Each entry below should be reproduced character for character.

------ Material to process

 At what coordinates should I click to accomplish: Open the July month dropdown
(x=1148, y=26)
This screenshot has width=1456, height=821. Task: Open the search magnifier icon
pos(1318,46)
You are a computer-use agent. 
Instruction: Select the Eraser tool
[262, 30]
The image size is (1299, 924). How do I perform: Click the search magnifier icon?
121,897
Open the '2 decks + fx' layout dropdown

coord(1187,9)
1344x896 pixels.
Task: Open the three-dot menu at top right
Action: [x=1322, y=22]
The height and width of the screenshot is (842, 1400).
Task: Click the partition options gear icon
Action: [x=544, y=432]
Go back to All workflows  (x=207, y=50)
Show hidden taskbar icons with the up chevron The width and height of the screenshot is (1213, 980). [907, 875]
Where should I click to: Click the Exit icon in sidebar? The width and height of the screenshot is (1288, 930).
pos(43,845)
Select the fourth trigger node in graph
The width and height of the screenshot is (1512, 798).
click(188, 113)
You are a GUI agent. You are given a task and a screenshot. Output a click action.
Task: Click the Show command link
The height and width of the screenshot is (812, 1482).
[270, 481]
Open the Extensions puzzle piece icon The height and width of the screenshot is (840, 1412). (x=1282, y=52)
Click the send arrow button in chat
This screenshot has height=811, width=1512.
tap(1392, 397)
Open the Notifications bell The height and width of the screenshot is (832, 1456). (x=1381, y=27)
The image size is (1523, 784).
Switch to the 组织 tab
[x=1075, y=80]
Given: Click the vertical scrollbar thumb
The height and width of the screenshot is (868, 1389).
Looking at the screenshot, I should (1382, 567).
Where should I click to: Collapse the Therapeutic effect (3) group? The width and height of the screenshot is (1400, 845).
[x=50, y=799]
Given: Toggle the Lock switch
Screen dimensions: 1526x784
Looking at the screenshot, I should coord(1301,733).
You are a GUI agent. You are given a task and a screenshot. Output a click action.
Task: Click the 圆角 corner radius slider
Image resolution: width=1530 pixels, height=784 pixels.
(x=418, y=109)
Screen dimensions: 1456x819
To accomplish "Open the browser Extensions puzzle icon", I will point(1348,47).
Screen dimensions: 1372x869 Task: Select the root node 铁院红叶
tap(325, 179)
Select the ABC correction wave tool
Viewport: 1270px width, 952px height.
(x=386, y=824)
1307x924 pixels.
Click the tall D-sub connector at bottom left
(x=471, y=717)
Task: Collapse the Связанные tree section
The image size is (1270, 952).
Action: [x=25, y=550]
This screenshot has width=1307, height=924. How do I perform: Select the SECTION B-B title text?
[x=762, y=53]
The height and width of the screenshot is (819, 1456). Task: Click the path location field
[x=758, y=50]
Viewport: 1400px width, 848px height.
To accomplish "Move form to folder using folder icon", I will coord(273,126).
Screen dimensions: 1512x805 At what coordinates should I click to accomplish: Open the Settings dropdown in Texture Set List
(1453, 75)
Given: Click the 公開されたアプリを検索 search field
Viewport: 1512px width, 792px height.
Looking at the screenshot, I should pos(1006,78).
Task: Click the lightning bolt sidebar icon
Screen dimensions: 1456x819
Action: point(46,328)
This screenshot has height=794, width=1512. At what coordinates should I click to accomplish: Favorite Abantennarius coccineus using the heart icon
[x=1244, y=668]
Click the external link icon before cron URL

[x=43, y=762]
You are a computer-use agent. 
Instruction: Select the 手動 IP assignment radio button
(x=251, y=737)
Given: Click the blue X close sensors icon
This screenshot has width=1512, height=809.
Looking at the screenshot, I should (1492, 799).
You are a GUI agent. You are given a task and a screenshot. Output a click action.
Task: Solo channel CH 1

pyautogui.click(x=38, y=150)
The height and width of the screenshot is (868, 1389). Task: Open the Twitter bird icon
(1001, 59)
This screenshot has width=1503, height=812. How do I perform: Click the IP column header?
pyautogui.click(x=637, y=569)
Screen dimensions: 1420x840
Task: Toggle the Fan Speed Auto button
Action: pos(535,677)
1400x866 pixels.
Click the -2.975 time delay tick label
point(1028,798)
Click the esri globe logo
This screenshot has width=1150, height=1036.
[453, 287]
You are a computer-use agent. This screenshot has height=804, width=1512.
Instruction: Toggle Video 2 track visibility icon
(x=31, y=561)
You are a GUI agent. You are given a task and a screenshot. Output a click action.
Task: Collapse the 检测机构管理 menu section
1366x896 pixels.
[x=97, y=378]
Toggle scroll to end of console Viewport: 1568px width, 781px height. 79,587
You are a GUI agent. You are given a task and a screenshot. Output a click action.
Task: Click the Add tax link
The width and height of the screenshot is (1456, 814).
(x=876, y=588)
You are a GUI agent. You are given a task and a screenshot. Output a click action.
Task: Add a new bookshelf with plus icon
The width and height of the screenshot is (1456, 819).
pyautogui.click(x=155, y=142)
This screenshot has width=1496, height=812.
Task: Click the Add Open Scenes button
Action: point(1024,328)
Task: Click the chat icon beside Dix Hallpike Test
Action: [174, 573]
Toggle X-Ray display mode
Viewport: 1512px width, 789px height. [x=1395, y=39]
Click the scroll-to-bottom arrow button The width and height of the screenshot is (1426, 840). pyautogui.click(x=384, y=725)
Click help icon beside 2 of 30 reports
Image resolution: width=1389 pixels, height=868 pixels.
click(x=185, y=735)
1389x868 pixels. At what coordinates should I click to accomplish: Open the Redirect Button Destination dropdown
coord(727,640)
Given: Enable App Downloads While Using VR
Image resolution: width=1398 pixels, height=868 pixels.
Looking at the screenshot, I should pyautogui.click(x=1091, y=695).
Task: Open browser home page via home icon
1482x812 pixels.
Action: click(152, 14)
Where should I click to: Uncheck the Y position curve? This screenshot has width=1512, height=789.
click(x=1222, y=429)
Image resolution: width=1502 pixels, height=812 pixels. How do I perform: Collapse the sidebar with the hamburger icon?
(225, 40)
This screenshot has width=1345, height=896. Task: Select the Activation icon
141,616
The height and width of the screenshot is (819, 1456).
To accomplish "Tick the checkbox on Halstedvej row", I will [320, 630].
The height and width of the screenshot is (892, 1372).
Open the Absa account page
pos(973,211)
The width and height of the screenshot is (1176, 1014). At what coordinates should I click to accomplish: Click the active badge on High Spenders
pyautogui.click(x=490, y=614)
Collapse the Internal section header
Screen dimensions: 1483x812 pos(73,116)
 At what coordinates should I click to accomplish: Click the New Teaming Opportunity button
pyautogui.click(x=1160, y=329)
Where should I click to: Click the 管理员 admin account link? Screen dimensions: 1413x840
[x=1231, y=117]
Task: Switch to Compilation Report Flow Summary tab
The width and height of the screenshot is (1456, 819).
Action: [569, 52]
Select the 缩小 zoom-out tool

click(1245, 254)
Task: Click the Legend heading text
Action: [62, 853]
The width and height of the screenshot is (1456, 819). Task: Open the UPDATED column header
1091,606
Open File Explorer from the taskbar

------------

Output for this task =
 At what coordinates should I click to accomplish: Open the July month dropdown
(x=1148, y=26)
This screenshot has width=1456, height=821. Task: Open the search magnifier icon
pos(1318,46)
You are a computer-use agent. 
Instruction: Select the Eraser tool
[262, 30]
The image size is (1299, 924). How do I perform: Click the search magnifier icon?
121,897
Open the '2 decks + fx' layout dropdown

coord(1187,9)
1344x896 pixels.
Task: Open the three-dot menu at top right
Action: [x=1322, y=22]
The height and width of the screenshot is (842, 1400).
Task: Click the partition options gear icon
Action: [x=544, y=432]
Go back to All workflows  (x=207, y=50)
Show hidden taskbar icons with the up chevron The width and height of the screenshot is (1213, 980). [907, 875]
Where should I click to: Click the Exit icon in sidebar? The width and height of the screenshot is (1288, 930).
pos(43,845)
Select the fourth trigger node in graph
The width and height of the screenshot is (1512, 798).
click(188, 113)
You are a GUI agent. You are given a task and a screenshot. Output a click action.
Task: Click the Show command link
The height and width of the screenshot is (812, 1482).
[270, 481]
Open the Extensions puzzle piece icon The height and width of the screenshot is (840, 1412). (x=1282, y=52)
Click the send arrow button in chat
This screenshot has height=811, width=1512.
tap(1392, 397)
Open the Notifications bell The height and width of the screenshot is (832, 1456). (x=1381, y=27)
The image size is (1523, 784).
Switch to the 组织 tab
[x=1075, y=80]
Given: Click the vertical scrollbar thumb
The height and width of the screenshot is (868, 1389).
Looking at the screenshot, I should (1382, 567).
Where should I click to: Collapse the Therapeutic effect (3) group? The width and height of the screenshot is (1400, 845).
[x=50, y=799]
Given: Toggle the Lock switch
Screen dimensions: 1526x784
Looking at the screenshot, I should coord(1301,733).
You are a GUI agent. You are given a task and a screenshot. Output a click action.
Task: Click the 圆角 corner radius slider
Image resolution: width=1530 pixels, height=784 pixels.
(x=418, y=109)
Screen dimensions: 1456x819
To accomplish "Open the browser Extensions puzzle icon", I will point(1348,47).
Screen dimensions: 1372x869 Task: Select the root node 铁院红叶
tap(325, 179)
Select the ABC correction wave tool
Viewport: 1270px width, 952px height.
(x=386, y=824)
1307x924 pixels.
Click the tall D-sub connector at bottom left
(x=471, y=717)
Task: Collapse the Связанные tree section
The image size is (1270, 952).
Action: [x=25, y=550]
This screenshot has width=1307, height=924. How do I perform: Select the SECTION B-B title text?
[x=762, y=53]
The height and width of the screenshot is (819, 1456). Task: Click the path location field
[x=758, y=50]
Viewport: 1400px width, 848px height.
To accomplish "Move form to folder using folder icon", I will coord(273,126).
Screen dimensions: 1512x805 At what coordinates should I click to accomplish: Open the Settings dropdown in Texture Set List
(1453, 75)
Given: Click the 公開されたアプリを検索 search field
Viewport: 1512px width, 792px height.
Looking at the screenshot, I should pos(1006,78).
Task: Click the lightning bolt sidebar icon
Screen dimensions: 1456x819
Action: point(46,328)
This screenshot has height=794, width=1512. At what coordinates should I click to accomplish: Favorite Abantennarius coccineus using the heart icon
[x=1244, y=668]
Click the external link icon before cron URL

[x=43, y=762]
You are a computer-use agent. 
Instruction: Select the 手動 IP assignment radio button
(x=251, y=737)
Given: Click the blue X close sensors icon
This screenshot has width=1512, height=809.
Looking at the screenshot, I should (1492, 799).
You are a GUI agent. You are given a task and a screenshot. Output a click action.
Task: Solo channel CH 1

pyautogui.click(x=38, y=150)
The height and width of the screenshot is (868, 1389). Task: Open the Twitter bird icon
(1001, 59)
This screenshot has width=1503, height=812. How do I perform: Click the IP column header?
pyautogui.click(x=637, y=569)
Screen dimensions: 1420x840
Task: Toggle the Fan Speed Auto button
Action: pos(535,677)
1400x866 pixels.
Click the -2.975 time delay tick label
point(1028,798)
Click the esri globe logo
This screenshot has width=1150, height=1036.
[453, 287]
You are a computer-use agent. This screenshot has height=804, width=1512.
Instruction: Toggle Video 2 track visibility icon
(x=31, y=561)
You are a GUI agent. You are given a task and a screenshot. Output a click action.
Task: Collapse the 检测机构管理 menu section
1366x896 pixels.
[x=97, y=378]
Toggle scroll to end of console Viewport: 1568px width, 781px height. 79,587
You are a GUI agent. You are given a task and a screenshot. Output a click action.
Task: Click the Add tax link
The width and height of the screenshot is (1456, 814).
(x=876, y=588)
You are a GUI agent. You are given a task and a screenshot. Output a click action.
Task: Add a new bookshelf with plus icon
The width and height of the screenshot is (1456, 819).
pyautogui.click(x=155, y=142)
This screenshot has width=1496, height=812.
Task: Click the Add Open Scenes button
Action: point(1024,328)
Task: Click the chat icon beside Dix Hallpike Test
Action: [174, 573]
Toggle X-Ray display mode
Viewport: 1512px width, 789px height. [x=1395, y=39]
Click the scroll-to-bottom arrow button The width and height of the screenshot is (1426, 840). pyautogui.click(x=384, y=725)
Click help icon beside 2 of 30 reports
Image resolution: width=1389 pixels, height=868 pixels.
click(x=185, y=735)
1389x868 pixels. At what coordinates should I click to accomplish: Open the Redirect Button Destination dropdown
coord(727,640)
Given: Enable App Downloads While Using VR
Image resolution: width=1398 pixels, height=868 pixels.
Looking at the screenshot, I should pyautogui.click(x=1091, y=695).
Task: Open browser home page via home icon
1482x812 pixels.
Action: click(152, 14)
Where should I click to: Uncheck the Y position curve? This screenshot has width=1512, height=789.
click(x=1222, y=429)
Image resolution: width=1502 pixels, height=812 pixels. How do I perform: Collapse the sidebar with the hamburger icon?
(225, 40)
This screenshot has width=1345, height=896. Task: Select the Activation icon
141,616
The height and width of the screenshot is (819, 1456).
To accomplish "Tick the checkbox on Halstedvej row", I will [320, 630].
The height and width of the screenshot is (892, 1372).
Open the Absa account page
pos(973,211)
The width and height of the screenshot is (1176, 1014). At what coordinates should I click to accomplish: Click the active badge on High Spenders
pyautogui.click(x=490, y=614)
Collapse the Internal section header
Screen dimensions: 1483x812 pos(73,116)
 At what coordinates should I click to accomplish: Click the New Teaming Opportunity button
pyautogui.click(x=1160, y=329)
Where should I click to: Click the 管理员 admin account link? Screen dimensions: 1413x840
[x=1231, y=117]
Task: Switch to Compilation Report Flow Summary tab
The width and height of the screenshot is (1456, 819).
Action: [569, 52]
Select the 缩小 zoom-out tool

click(1245, 254)
Task: Click the Legend heading text
Action: [62, 853]
The width and height of the screenshot is (1456, 819). Task: Open the UPDATED column header
1091,606
Open File Explorer from the taskbar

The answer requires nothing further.